THE DAMNED
Cardiff Point
16 December 2008

Thirty years ago I stood nervously waiting to enter a punk club in Cardiff that was located above a porn cinema, ready to see one of my favourite bands in the still relatively new music genre that was punk rock. Little did I know that three decades on I would be entering a converted church in Cardiff, considerably wider of girth, greyer of hair, but nonetheless still as immature and once again going to see the same band-The Damned.
 
As the band take to the stage it seems like half a life time passed in an instant.  Captain Sensible, tall and slim, practically bounced towards the audience resplendent in trade mark red beret, shades and star spangled jeans.
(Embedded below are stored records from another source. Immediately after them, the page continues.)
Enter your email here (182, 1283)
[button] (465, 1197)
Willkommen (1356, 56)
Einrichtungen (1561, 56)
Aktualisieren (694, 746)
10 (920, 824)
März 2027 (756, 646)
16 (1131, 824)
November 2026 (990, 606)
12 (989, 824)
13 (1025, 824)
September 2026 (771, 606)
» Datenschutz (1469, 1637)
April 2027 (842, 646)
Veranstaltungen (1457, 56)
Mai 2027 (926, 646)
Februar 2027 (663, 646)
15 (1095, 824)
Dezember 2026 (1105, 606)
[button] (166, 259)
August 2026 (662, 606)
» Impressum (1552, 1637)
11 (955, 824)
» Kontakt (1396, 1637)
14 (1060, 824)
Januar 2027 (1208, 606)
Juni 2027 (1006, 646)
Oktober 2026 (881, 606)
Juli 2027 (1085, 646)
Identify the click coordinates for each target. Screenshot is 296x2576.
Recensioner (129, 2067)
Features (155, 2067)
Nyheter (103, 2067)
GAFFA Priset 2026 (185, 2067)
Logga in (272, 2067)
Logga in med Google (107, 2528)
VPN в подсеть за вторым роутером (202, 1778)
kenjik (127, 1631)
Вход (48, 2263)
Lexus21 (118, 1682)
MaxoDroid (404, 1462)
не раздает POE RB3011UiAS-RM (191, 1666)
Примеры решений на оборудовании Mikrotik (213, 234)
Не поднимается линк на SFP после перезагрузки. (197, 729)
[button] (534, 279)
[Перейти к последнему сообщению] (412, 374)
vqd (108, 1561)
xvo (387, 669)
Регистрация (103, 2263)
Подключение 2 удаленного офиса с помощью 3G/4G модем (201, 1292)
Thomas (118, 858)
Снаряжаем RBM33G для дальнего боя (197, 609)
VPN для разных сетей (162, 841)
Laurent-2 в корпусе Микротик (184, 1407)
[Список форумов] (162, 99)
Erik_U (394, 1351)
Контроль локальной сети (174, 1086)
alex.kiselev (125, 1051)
Whilst David Vanian followed, coolly and unruffled, in a gigolo suit, dickey bow, cummerbund, Cuban heels, and sporting a wafer thin Clark Gable moustache. The remaining band members trooped on but in truth they, and the audience, knew who the true stars of this band are.


 
Top of the Pops, 6.12.79

With a new album to promote – the first in seven years – they launch into new track “Maid for Pleasure” and the night is off and running. The sizeable crowd, of varying ages, lap it all up, but these old pros are also clever enough to intersperse tried and tested favourites, from virtually all of their ten albums, into the long and enjoyable set. Without the benefit of a set list I have had to rely on a Strongbow addled memory, but over the course of the next 100 minutes we are treated to new songs “Natures Dark Passions”, “Shallow Diamonds”, “Perfect Sunday” “Nothing” and a spine tingling “Dr Woofenstien”, a song that would have quite comfortably have sat on one of their earliest releases “The Black Album”.
 
However most people were waiting for the standard Damned tracks and were not disappointed as they took numbers liberally from all of their first five long playing releases. “Fan Club”, and the history making first UK punk single “New Rose” from their debut recording, “Stretcher Case” from their less well received second offering “Music For Pleasure” (how much better would this record have been if their original choice of producer Syd Barrett had actually taken the helm?), “Second Time Around” “Love Song” and “Smash It Up” from career resurrecting “Machine Gun Etiquette”. The forgotten majesty of “Dr Jekyll and Mr Hyde” from probably the world’s first Goth record “The Black Album”, and “Ignite” from 1982’s “Strawberries”. Also, and presumably because of the time of year, they gave an airing to their rarely played Xmas single “There Ain’t No Sanity Clause”.


 
Pic (With Paul Gray on bass)by Big Al, Cardiff, 16.12.08

Special mention should be made of their version of “Neat, Neat, Neat” and for the fact that for one night only this track had 4 (yes count ‘em) bass players. Some of you may be aware that Captain Sensible originally played bass with the group, but moved to lead guitar when Brian James jumped ship, and obviously the incumbent bassist Stu West was present. However in the long and varied history of the group there have actually been two Welsh bass players, both of whom were present tonight – Paul Gray and Bryn Merrick. The former left the band after suffering tinnitus, but I was pleased to see that he did not appear to have any adverse reaction tonight. Bryn Merrick looked like he had come just as an audience member, and I would suggest that he had sampled more than one pint of the local brew, before the Captain’s invitation coaked him in rather a wobbly manner, up onto stage. And so a multiple orgasm of bass players provided a unique intro to the song, with time being given mid song for each to show their considerable fret related talents. As The Captain stated at the songs conclusion, it was like Prog Rock had never gone away.
 
The band genuinely seemed to enjoy themselves and even having left the stage for the last time, the Captain still came back to sing along to “Happy Talk”, whilst performing a strip that ultimately led to an airing for what he proudly assured us was his “Primark” underpants.